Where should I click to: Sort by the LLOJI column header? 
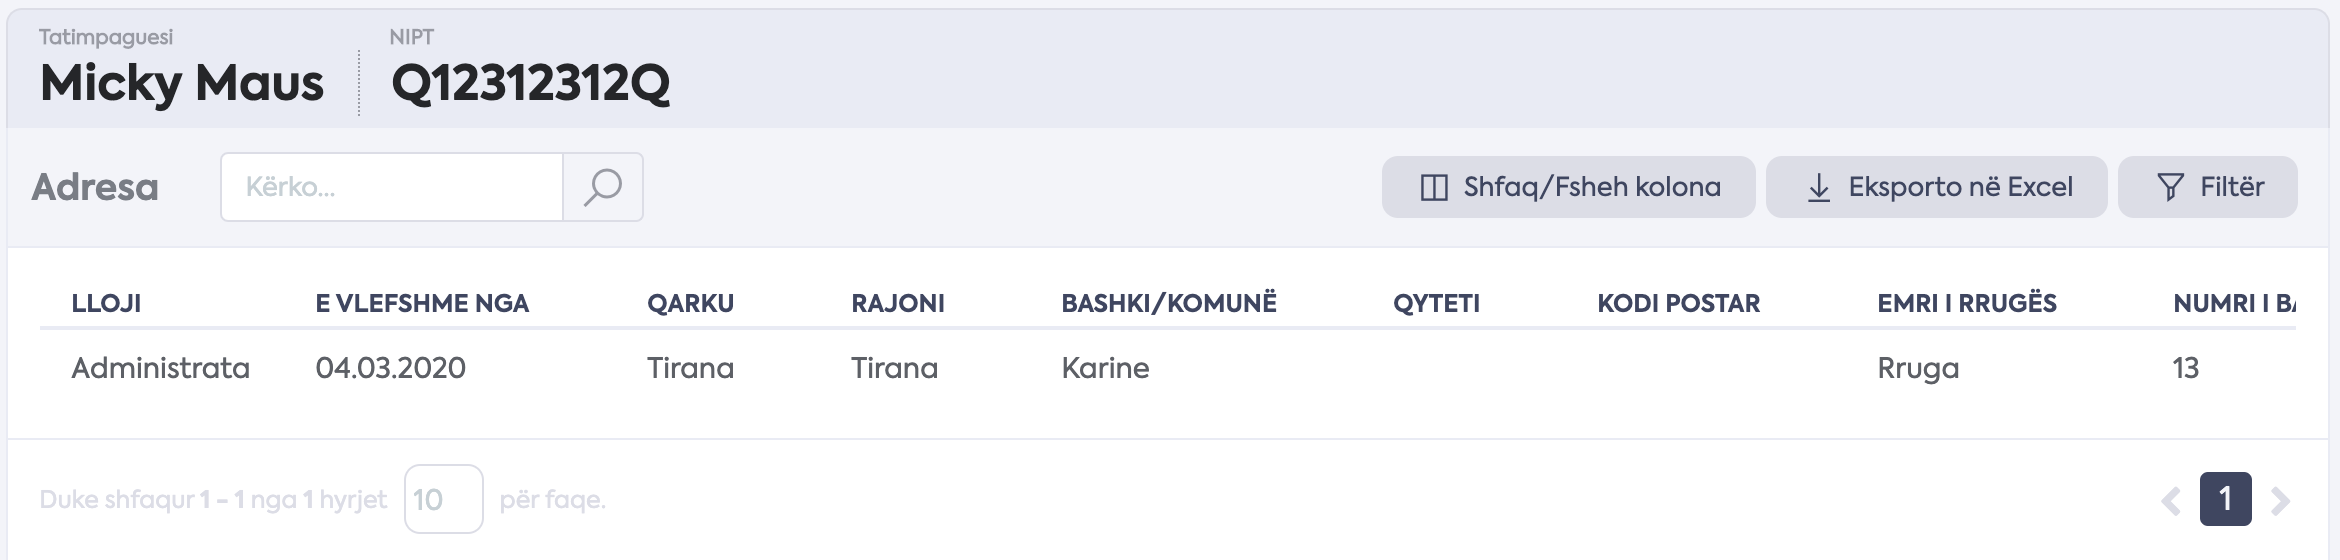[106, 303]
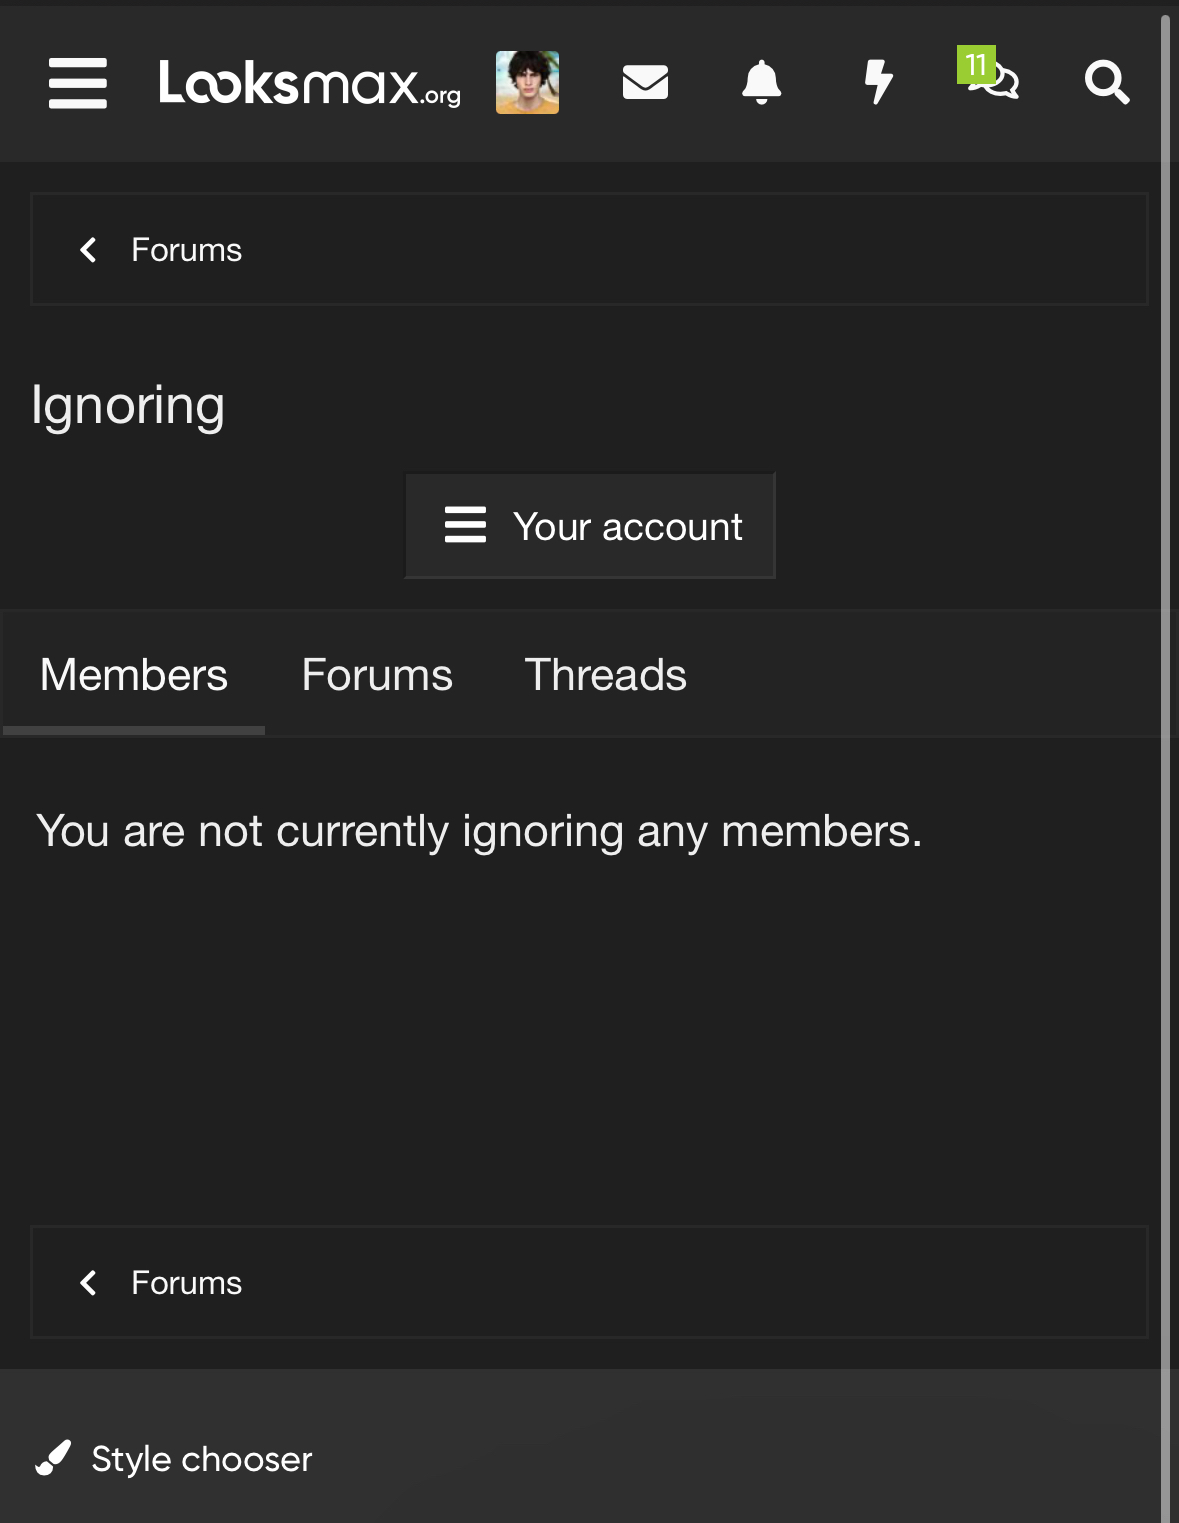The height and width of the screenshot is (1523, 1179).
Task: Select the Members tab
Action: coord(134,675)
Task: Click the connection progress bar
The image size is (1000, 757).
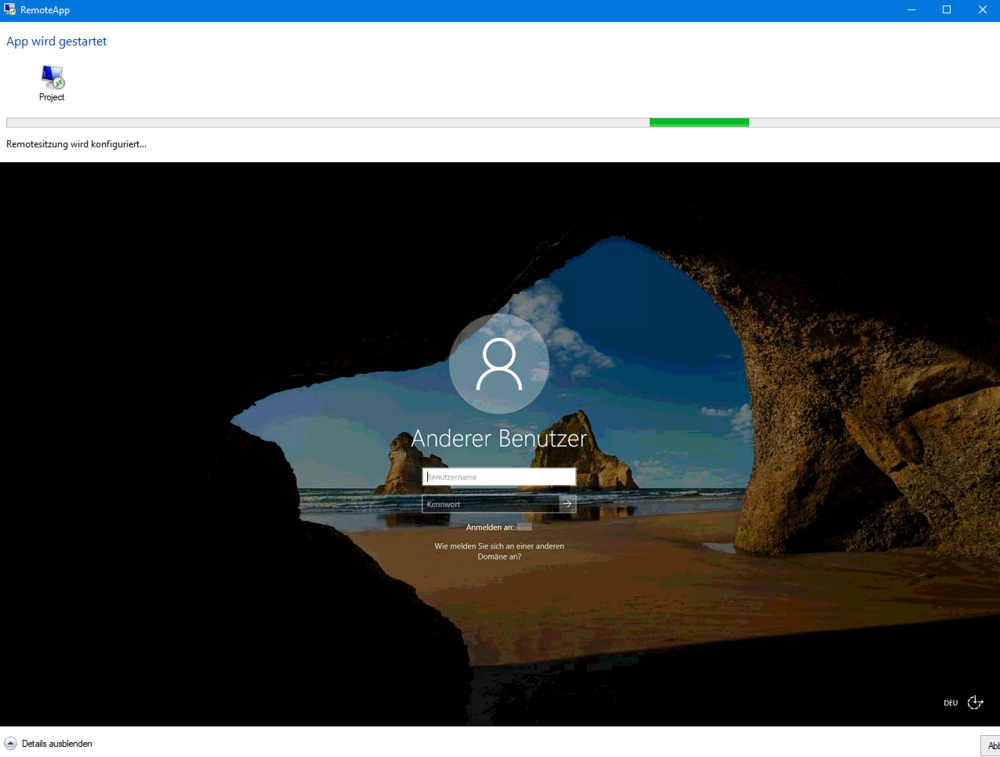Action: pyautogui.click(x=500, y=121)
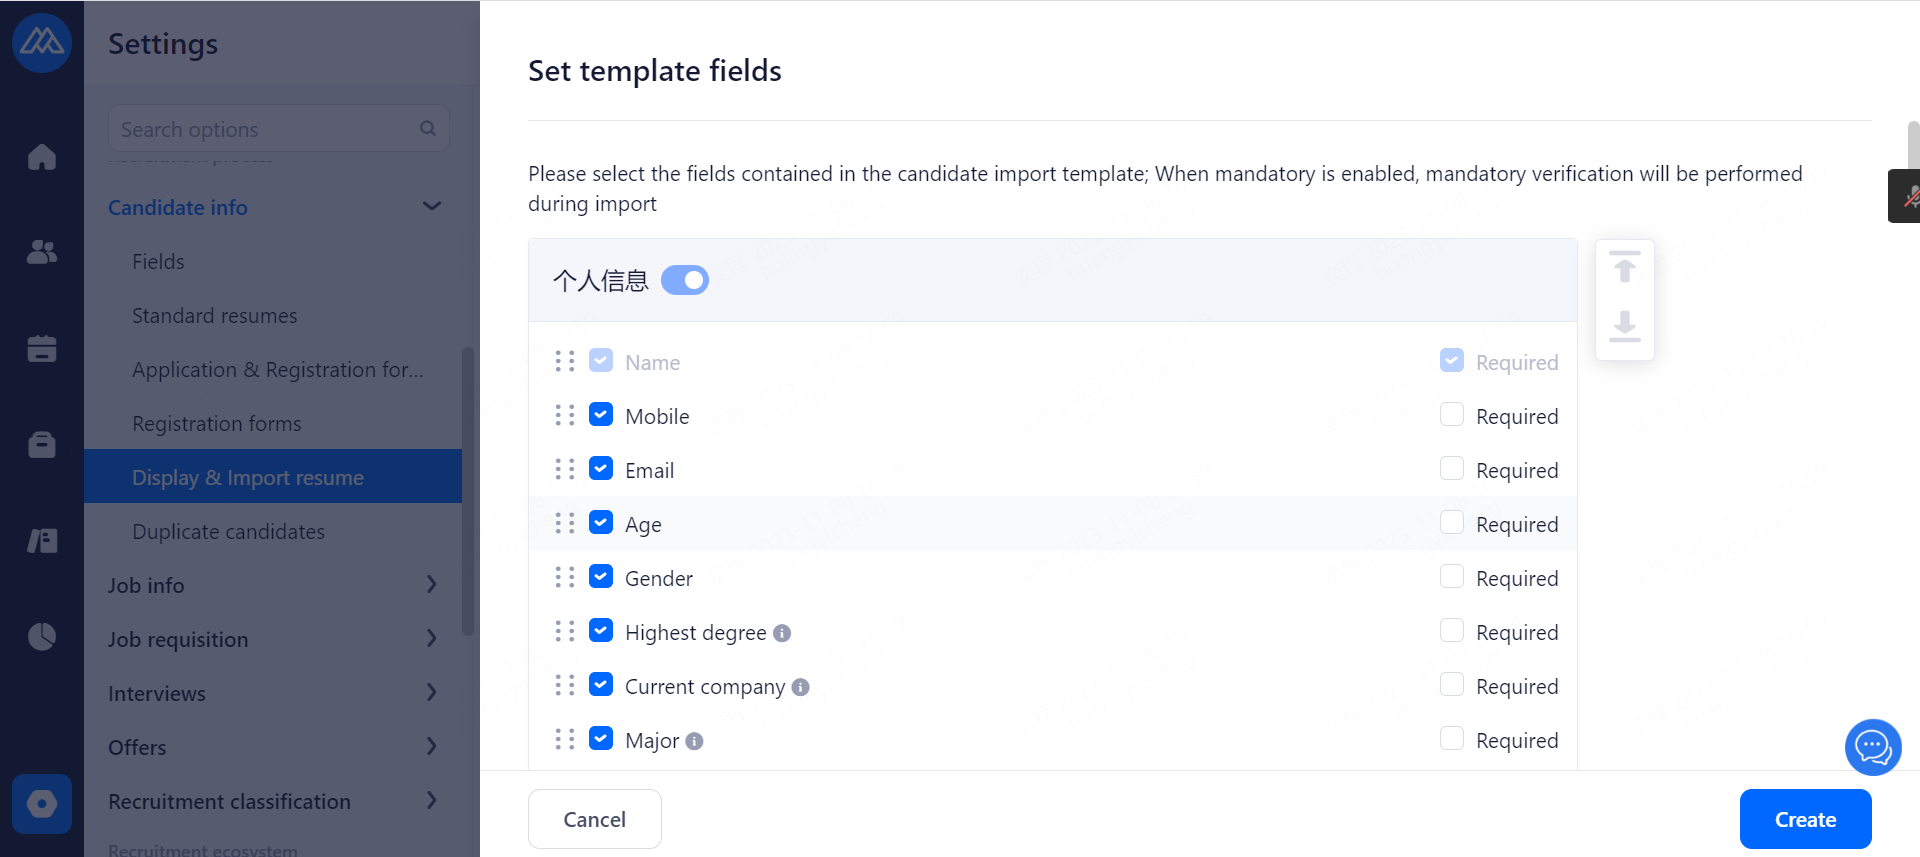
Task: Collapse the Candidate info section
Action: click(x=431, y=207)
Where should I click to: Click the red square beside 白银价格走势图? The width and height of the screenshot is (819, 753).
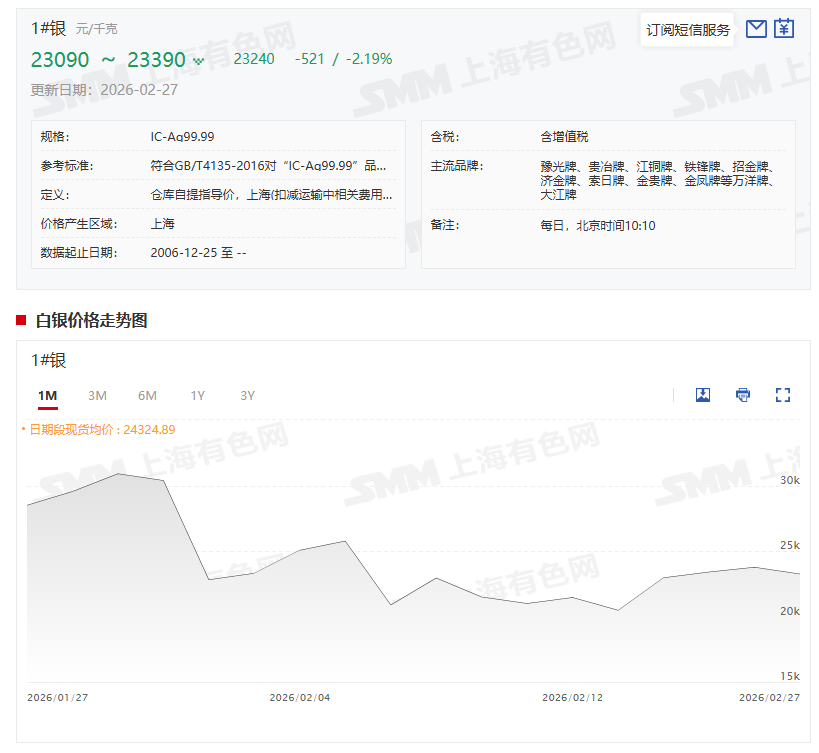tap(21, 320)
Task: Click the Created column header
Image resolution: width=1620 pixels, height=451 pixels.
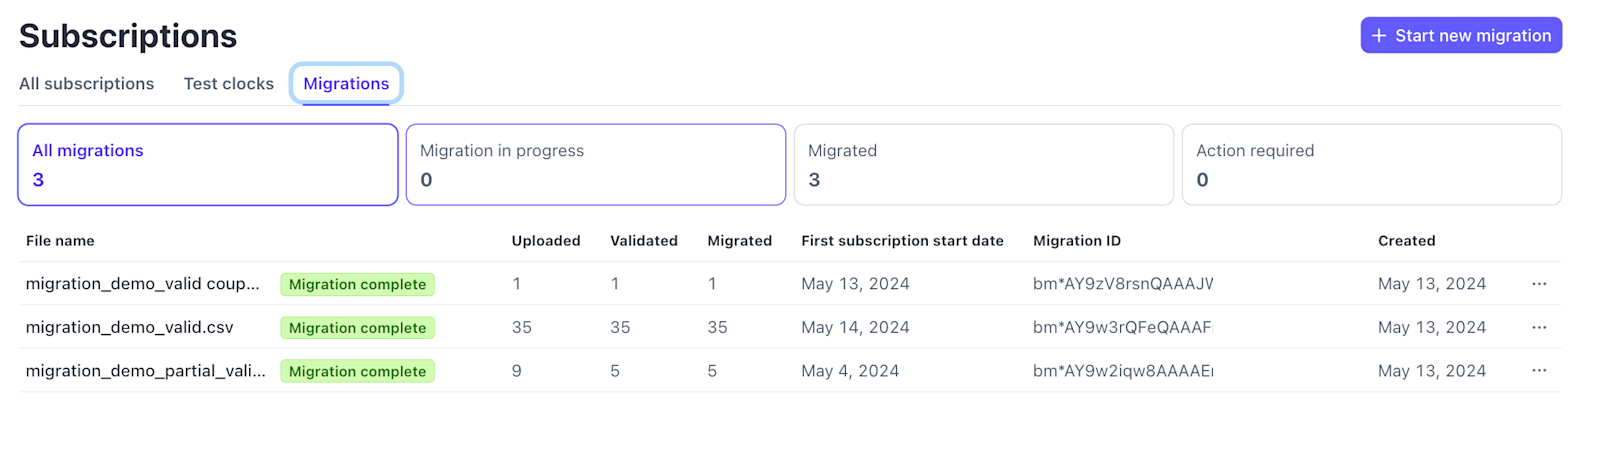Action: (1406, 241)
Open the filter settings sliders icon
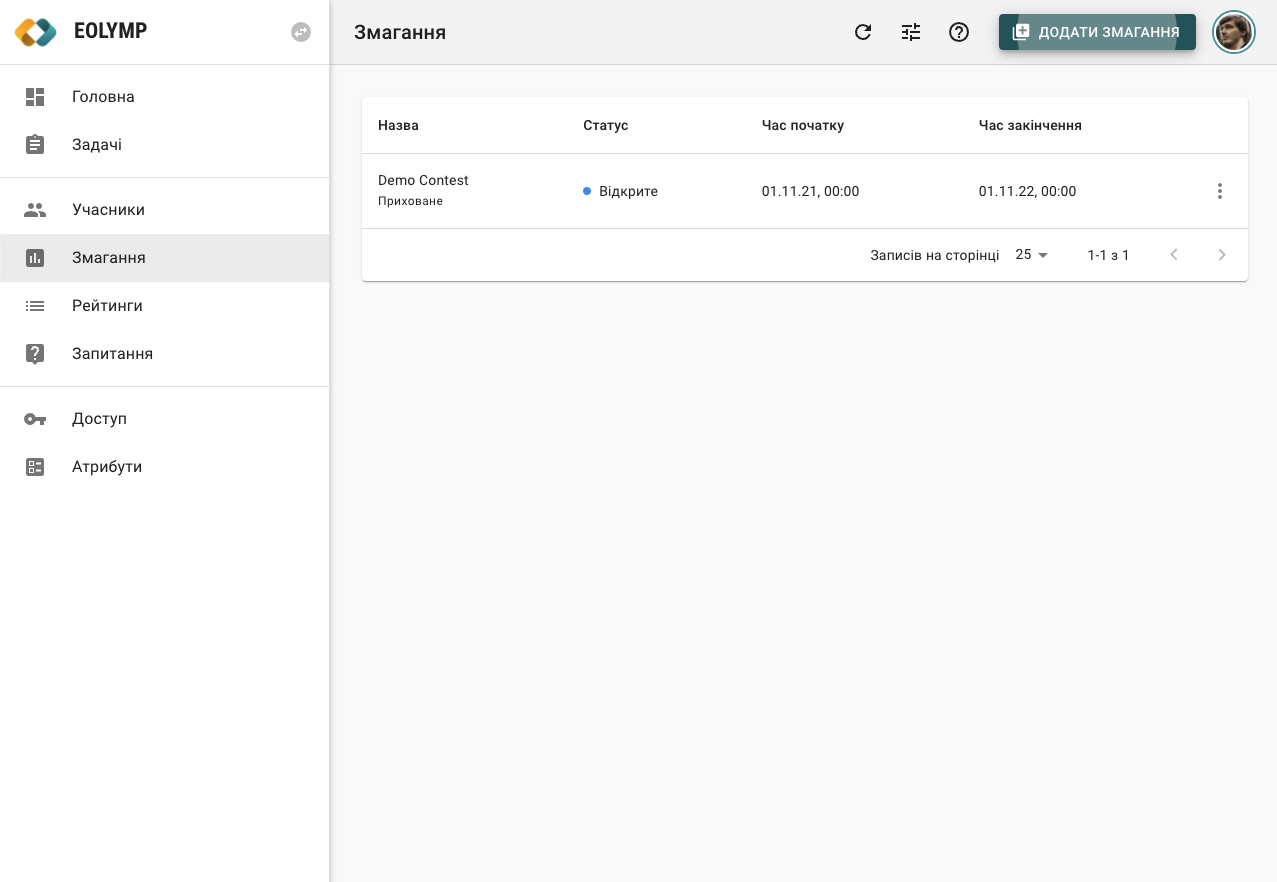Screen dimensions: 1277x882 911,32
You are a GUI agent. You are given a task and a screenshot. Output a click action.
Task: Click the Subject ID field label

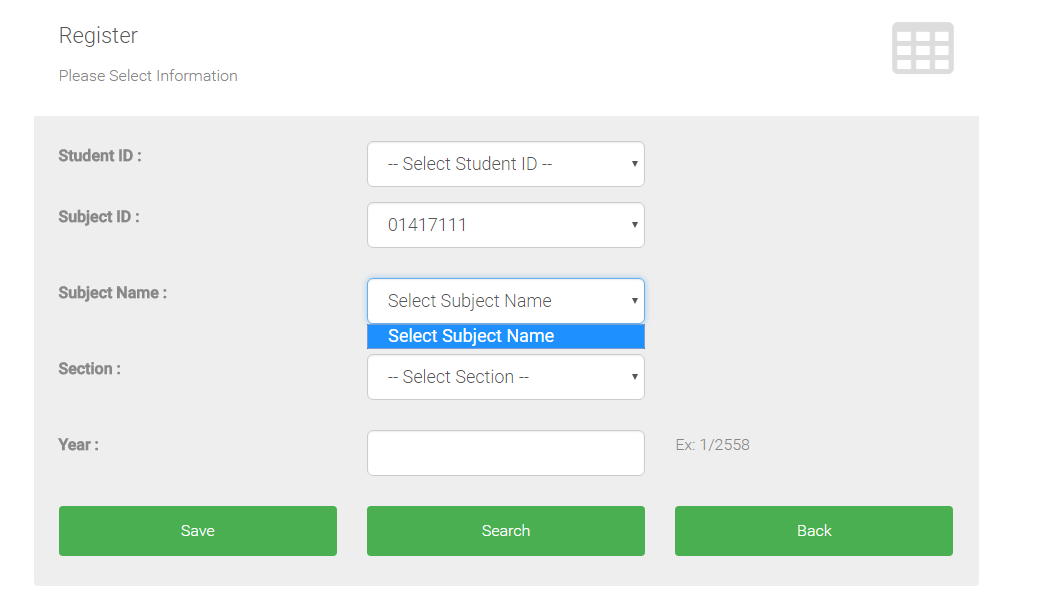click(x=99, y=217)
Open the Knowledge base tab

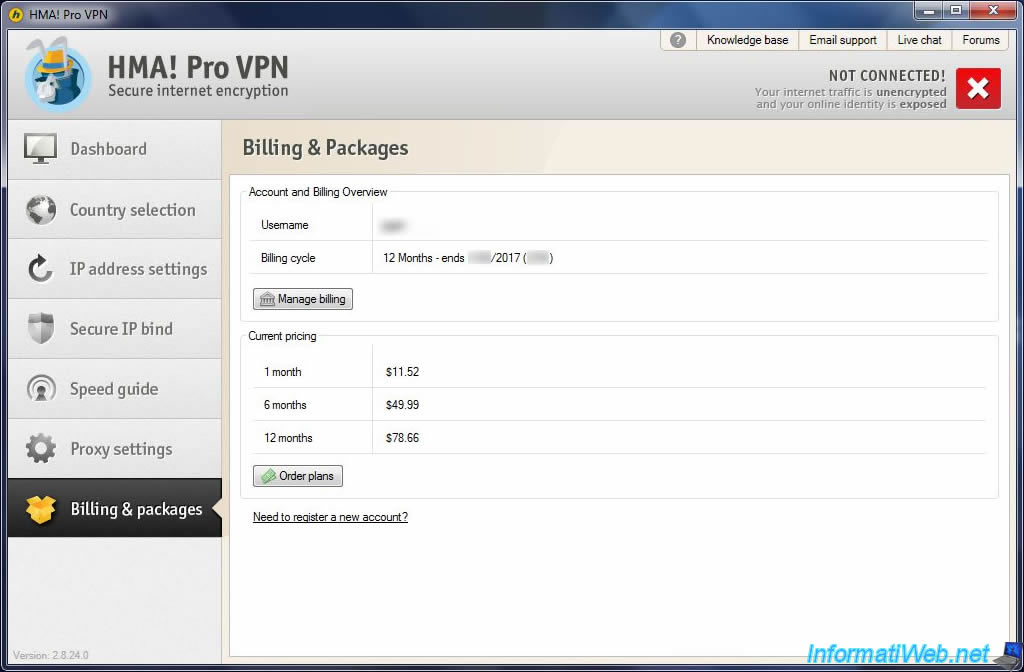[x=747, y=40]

• _Objective_
Please copy out every line above, substituting "column title" wherever "column header" appears and leaving everything else unchanged, but omit the pictures.

• _Written response_
Where should I click to: Sort by the LLOJI column title? 
[106, 303]
The height and width of the screenshot is (1523, 1179).
Task: Select the Members tab
Action: coord(134,675)
Task: Click the connection progress bar
The image size is (1000, 757).
Action: pyautogui.click(x=500, y=121)
Task: Collapse the Candidate info section
Action: click(x=431, y=207)
Where should I click to: Click the red square beside 白银价格走势图? The width and height of the screenshot is (819, 753).
tap(21, 320)
Task: Click the Created column title
Image resolution: width=1620 pixels, height=451 pixels.
Action: (1406, 241)
Open the filter settings sliders icon
Screen dimensions: 1277x882 911,32
You are a GUI agent. You are given a task and a screenshot. Output a click action.
Task: Click the Subject ID field label

click(x=99, y=217)
Open the Knowledge base tab

[x=747, y=40]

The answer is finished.